# EvolvingSTEM: authentic classroom research curriculum to enhance inclusion and agency in modern life science

> **NIH NIH R25** · UNIVERSITY OF PITTSBURGH AT PITTSBURGH · 2024 · $268,294

## Abstract

Project Summary
 The EvolvingSTEM laboratory uses a guided research experience to increase student confidence
in their ability to act and think as scientists. Students take part in an authentic bacterial evolution
experiment that can be conducted almost anywhere with minimal equipment. High school students learn
microbiology, genetics, and biotechnology through the organizing principle of evolution, seeing obvious,
heritable changes in bacterial colonies as they adapt to produce biofilm in just a few days.
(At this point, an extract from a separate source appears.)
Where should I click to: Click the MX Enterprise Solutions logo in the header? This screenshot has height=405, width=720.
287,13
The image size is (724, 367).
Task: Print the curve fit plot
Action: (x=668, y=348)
The
experiment is biomedically relevant in simulating evolution during infections because related pathogenic
bacteria adapt during chronic infections by identical mutations. An accompanying bioinformatics module
has been developed that provides students experience in data science when they identify mutations from
whole-genome sequencing data generated from prior student research experiments. Students learn to
work through productive uncertainty, to engage with the material in ways that traditional life science
education cannot, and to build their capacity for critical reasoning. Investigations such as ours allow
students from all backgrounds to form a sense of agency to see themselves as scientists and motivate
their interest in related careers.
 This proposal will test the overarching hypothesis that our program can improve topical learning
and attraction to STEM in a large school district attended predominantly by underrepresented minority
(URM) and economically disadvantaged (DA) students, the urban Pittsburgh Public Schools (PPS)
system. Our goals are to (1) improve high school student attitudes towards learning essential life science
topics, such as evolution, microbiology, and genetics, (2) improve understanding of how microbes evolve
and influence our lives, (3) provide practical skill development in laboratory methods and data science,
and (4) motivate their interest in pursuing careers in STEM, partly by helping them to identify as
researchers.
 We seek to assess program impacts on subject learning and STEM attraction in majority
URM/DA classes and will test the influence of near-peer mentors and an extended inquiry module on
these outcomes (Aim 1). We will also measure the persistence of changes in attitudes towards STEM
and students’ own sense of identity as researchers. In addition, we will substantially reinforce the
accessibility of our curriculum to students of diverse learning needs and deepen its relevance to
medicine, public health, and data science (Aim 2). Notably we will build a cloud-based visual workflow to
teach students principles of data science when analyzing genomic data produced by students’
experiments.

## Key facts

- **NIH application ID:** 10873223
- **Project number:** 5R25AI180989-02
- **Recipient organization:** UNIVERSITY OF PITTSBURGH AT PITTSBURGH
- **Principal Investigator:** Vaughn Cooper
- **Activity code:** R25 (R01, R21, SBIR, etc.)
- **Funding institute:** NIH
- **Fiscal year:** 2024
- **Award amount:** $268,294
- **Award type:** 5
- **Project period:** 2023-06-21 → 2028-05-31

## Primary source

NIH RePORTER: https://reporter.nih.gov/project-details/10873223

## Citation

> US National Institutes of Health, RePORTER application 10873223, EvolvingSTEM: authentic classroom research curriculum to enhance inclusion and agency in modern life science (5R25AI180989-02). Retrieved via AI Analytics 2026-05-27 from https://api.ai-analytics.org/grant/nih/10873223. Licensed CC0.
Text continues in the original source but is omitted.